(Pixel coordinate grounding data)
=== Begin Enclosure ===
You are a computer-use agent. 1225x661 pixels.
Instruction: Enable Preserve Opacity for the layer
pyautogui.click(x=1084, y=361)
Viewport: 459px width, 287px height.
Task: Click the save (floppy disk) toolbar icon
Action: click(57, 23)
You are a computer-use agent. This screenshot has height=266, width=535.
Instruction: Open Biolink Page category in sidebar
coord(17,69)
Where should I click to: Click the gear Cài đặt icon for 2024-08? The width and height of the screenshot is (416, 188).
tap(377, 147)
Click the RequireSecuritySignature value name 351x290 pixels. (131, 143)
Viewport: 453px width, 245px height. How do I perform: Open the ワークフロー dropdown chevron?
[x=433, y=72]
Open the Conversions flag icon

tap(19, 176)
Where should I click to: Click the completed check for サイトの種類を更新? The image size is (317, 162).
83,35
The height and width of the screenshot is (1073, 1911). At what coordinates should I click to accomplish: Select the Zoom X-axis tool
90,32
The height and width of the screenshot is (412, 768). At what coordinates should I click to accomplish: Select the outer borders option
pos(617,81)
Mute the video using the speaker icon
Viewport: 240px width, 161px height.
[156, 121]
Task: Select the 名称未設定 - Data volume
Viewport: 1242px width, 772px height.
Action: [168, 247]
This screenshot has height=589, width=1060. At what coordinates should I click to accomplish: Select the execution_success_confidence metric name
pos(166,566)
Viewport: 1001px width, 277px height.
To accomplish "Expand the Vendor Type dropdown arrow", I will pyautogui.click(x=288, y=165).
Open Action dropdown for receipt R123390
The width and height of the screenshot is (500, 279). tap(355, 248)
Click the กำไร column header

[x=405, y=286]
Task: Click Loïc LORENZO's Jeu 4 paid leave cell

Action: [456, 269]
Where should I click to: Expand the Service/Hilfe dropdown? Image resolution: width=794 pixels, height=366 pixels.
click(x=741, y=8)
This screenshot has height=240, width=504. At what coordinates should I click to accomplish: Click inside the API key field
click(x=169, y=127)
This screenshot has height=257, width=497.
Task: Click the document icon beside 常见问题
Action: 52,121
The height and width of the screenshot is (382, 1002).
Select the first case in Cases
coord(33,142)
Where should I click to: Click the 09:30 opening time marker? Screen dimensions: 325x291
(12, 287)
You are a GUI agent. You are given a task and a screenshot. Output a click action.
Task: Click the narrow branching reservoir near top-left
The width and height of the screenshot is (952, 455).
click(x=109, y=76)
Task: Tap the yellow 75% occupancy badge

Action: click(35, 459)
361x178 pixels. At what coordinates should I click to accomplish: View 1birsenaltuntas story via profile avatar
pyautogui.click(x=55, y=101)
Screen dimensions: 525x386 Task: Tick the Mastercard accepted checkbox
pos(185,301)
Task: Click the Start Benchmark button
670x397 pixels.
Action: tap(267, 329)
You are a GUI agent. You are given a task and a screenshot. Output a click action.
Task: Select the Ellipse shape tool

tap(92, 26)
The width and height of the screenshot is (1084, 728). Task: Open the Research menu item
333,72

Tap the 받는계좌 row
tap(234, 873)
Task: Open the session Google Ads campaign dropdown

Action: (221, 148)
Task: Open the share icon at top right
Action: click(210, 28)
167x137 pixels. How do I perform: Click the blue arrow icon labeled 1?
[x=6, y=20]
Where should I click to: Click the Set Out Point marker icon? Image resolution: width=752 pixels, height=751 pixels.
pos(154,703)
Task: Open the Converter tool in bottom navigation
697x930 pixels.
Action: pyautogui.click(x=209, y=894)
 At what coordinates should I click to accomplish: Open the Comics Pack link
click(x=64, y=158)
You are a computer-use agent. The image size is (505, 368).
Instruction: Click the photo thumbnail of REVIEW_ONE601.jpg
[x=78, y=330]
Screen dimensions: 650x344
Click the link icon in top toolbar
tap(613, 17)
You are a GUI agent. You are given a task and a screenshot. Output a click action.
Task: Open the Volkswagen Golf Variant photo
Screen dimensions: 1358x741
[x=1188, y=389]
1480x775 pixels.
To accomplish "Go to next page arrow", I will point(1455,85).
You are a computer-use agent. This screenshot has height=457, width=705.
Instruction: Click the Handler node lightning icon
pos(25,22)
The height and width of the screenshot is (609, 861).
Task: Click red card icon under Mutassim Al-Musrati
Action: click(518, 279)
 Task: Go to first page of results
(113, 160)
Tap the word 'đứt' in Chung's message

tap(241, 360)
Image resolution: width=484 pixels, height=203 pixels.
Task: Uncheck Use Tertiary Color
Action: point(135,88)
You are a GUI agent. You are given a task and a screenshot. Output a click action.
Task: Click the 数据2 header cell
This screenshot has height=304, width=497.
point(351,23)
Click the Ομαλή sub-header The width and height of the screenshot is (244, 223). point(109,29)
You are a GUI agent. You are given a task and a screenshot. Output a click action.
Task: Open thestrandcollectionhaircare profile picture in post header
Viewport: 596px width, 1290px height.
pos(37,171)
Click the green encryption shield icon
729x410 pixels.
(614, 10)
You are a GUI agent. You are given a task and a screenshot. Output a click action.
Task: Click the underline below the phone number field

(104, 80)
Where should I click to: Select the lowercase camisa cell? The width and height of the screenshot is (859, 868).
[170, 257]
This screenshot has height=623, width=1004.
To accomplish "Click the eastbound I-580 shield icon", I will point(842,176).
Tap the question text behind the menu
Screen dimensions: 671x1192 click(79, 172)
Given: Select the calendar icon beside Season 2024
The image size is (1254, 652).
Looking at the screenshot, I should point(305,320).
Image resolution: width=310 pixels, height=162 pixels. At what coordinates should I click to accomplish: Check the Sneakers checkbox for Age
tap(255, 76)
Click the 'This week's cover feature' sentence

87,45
=== End Enclosure ===
• **WHAT IS BEING ASKED**
The line containing "Task: Click the underline" opens the range, and the last line of the entries closes it; copy that range exactly.

• **ANSWER SPACE**
Task: Click the underline below the phone number field

(104, 80)
Where should I click to: Select the lowercase camisa cell? The width and height of the screenshot is (859, 868).
[170, 257]
This screenshot has height=623, width=1004.
To accomplish "Click the eastbound I-580 shield icon", I will point(842,176).
Tap the question text behind the menu
Screen dimensions: 671x1192 click(79, 172)
Given: Select the calendar icon beside Season 2024
The image size is (1254, 652).
Looking at the screenshot, I should point(305,320).
Image resolution: width=310 pixels, height=162 pixels. At what coordinates should I click to accomplish: Check the Sneakers checkbox for Age
tap(255, 76)
Click the 'This week's cover feature' sentence

87,45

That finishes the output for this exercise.